Deviation (statistics)

Deviation (statistics)

In mathematics and statistics, deviation is a measure of difference for interval and ratio variables between the observed value and the mean. The sign of deviation (positive or negative), reports the direction of that difference (it is larger when the sign is positive, and smaller if it is negative). The magnitude of the value indicates the size of the difference.

Deviations are known as errors or residuals: deviations from the population mean are errors, while deviations from the sample mean are residuals.

The sum of the deviations across the entire set of all observations from the mean is always zero, and the average deviation is zero.


Measures of deviation


Statistics of the distribution of deviations are used as measures of statistical dispersion.

Standard deviation is the frequently used measure of dispersion: it uses squared deviations, and has desirable properties, but is not robust.

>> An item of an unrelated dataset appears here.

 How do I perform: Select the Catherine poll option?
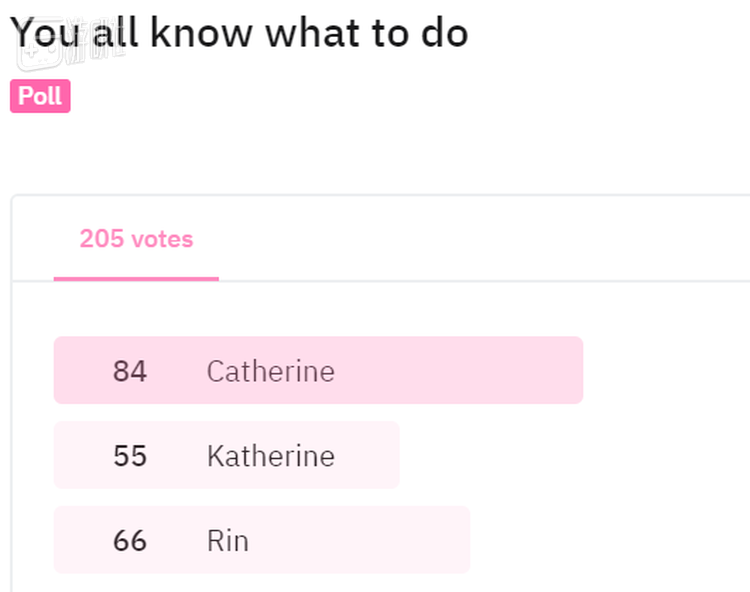pyautogui.click(x=318, y=371)
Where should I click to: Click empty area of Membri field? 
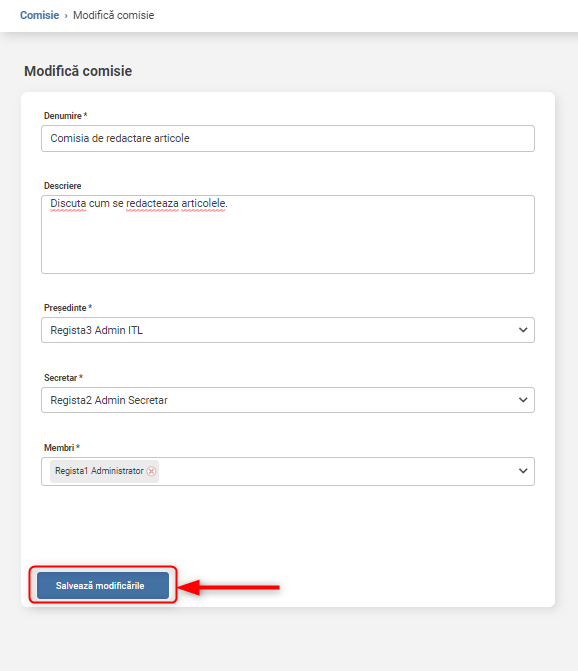334,471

Average absolute deviation, sometimes called the "average deviation" is calculated using the absolute value of deviation – it is the sum of absolute values of the deviations divided by the number of observations.

Median absolute deviation is a robust statistic which uses the median, not the mean, of absolute deviations.

Maximum absolute deviation is a highly non-robust measure, which uses the maximum absolute deviation.

Dimensional analysis

For more on Studentizing, see Studentization, Studentized residual, and Studentized range.

Deviations have units of the measurement scale (for instance, meters if measuring lengths); one can nondimensionalize them by dividing by a measure of scale (statistical dispersion), most often either the population standard deviation, in standardizing, or the sample standard deviation, in studentizing.

One can also scale by location, not dispersion: the formula for a percent deviation is the accepted value minus observed value divided by the observed value multiplied by 100.